= Scott Storm =

American film director

Scott Storm (born March 25, 1966) is an American filmmaker, director, and animator. His work includes feature films such as Burn, Ten 'til Noon and We Run Shit, and animated short films The Apple Tree

Storm was born in Los Angeles, California, but moved to Albany, New York a few months later. Storm had already started attending New York's School of Visual Arts when met composer Joe Kraemer; Joe scored and acted in a feature-length film, The Chiming Hour. At the School of Visual Arts, Storm befriended Bryan Singer, through whom he also met Christopher McQuarrie. Storm finished his Bachelor of Fine Arts (Film and Television) at NYU's Tisch School of the Arts in 1989.

In 1996, Storm relocated to Los Angeles, where he worked as a production assistant on Bryan Singer's Apt Pupil.

In 1997, he directed feature film Burn, starring Andrea Roth and David Hayter. Burn premiered in 1998 at Slamdance Film Festival, winning the Special Jury Honor.
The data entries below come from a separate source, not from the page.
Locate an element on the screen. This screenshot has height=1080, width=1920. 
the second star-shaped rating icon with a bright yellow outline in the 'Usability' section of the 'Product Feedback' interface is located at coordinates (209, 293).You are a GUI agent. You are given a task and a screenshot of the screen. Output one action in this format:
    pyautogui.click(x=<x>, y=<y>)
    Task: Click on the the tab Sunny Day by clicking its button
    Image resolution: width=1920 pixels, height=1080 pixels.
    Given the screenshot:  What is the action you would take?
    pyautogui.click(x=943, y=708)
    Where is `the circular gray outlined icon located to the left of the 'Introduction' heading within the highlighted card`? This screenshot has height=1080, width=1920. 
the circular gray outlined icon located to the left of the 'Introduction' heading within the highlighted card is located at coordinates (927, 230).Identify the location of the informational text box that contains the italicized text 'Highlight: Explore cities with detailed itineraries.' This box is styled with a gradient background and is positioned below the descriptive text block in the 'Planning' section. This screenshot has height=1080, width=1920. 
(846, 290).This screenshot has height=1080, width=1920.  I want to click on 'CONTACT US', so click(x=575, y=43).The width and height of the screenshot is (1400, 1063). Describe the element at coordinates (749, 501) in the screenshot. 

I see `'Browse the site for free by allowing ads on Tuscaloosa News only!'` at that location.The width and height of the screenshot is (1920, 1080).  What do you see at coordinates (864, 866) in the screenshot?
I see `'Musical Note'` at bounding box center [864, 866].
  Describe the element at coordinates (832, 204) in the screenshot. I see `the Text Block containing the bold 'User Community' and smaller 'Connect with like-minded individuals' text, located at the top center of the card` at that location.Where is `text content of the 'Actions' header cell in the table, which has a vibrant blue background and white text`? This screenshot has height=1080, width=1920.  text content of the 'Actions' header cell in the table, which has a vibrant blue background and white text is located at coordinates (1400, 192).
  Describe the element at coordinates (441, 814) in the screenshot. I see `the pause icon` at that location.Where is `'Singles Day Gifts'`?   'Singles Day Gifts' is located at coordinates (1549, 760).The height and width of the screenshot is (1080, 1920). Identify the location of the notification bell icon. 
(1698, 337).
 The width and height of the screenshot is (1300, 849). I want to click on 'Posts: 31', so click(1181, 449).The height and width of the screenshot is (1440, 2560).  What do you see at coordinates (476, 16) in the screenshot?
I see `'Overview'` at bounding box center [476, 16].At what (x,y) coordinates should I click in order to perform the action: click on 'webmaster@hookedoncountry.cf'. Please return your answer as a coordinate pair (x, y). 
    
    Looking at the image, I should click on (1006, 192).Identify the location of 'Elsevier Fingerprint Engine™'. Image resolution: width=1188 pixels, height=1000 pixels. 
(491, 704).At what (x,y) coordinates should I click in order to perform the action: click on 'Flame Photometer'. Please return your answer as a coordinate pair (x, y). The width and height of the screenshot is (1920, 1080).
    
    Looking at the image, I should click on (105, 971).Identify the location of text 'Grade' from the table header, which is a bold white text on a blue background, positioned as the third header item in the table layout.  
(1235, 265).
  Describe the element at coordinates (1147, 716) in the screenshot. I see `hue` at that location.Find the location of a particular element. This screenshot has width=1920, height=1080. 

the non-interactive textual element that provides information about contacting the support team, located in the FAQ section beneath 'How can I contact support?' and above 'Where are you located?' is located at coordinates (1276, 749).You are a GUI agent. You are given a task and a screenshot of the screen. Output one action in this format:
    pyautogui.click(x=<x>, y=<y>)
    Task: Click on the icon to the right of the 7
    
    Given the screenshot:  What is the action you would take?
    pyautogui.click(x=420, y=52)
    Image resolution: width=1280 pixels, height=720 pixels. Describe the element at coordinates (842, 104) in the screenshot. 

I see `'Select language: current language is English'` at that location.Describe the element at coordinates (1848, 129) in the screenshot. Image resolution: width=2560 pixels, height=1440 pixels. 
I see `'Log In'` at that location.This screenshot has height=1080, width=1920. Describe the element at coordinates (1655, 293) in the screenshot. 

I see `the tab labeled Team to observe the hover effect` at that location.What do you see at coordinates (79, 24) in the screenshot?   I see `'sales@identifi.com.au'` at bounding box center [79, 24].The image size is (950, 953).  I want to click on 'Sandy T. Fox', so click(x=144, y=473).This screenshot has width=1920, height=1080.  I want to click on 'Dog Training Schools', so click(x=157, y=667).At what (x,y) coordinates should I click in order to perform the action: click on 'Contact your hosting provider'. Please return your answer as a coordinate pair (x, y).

In 2004/2005, Storm directed Ten 'til Noon, starring Alfonso Freeman, which won numerous film festival awards, including Best of the Fest at ReelHeART International Film Festival and the Jury Award at the San Fernando Valley International Film Festival. "Ten 'til Noon" was described as "the Tarantino follow-up picture we've been waiting for since 1995. It just took two guys who aren't Quentin Tarantino to bring it to us." The film - and its film festival run - was at the center of the 2009 documentary, "Official Rejection". This time, Storm was in front of the camera, not behind it.

We Run Shit premiered at Phoenix Film Festival in 2012 and was a documentary co-directed by Storm and Michael Creighton Rogers; Storm also edited, and for this effort, won Best Editing awards at ReelHeART International Film Festival and Golden Door International Film Festival. The film also picked up Best Documentary at Phoenix Film Festival. Notably, Storm also made the animated sequences and won Best Animation at ReelHeART International Film Festival; this rekindled Storm's love of animation.

Storm worked on labor of love The Apple Tree sporadically from 2010 to 2015. It had its world premiere at Dances With Films 18 on May 30, 2015. Through its film festival run, the film picked up numerous awards, including Best Animation at Manhattan Film Festival and Seattle Shorts Film Festival.

Storm's upcoming animated short film, Custodian, is currently in production.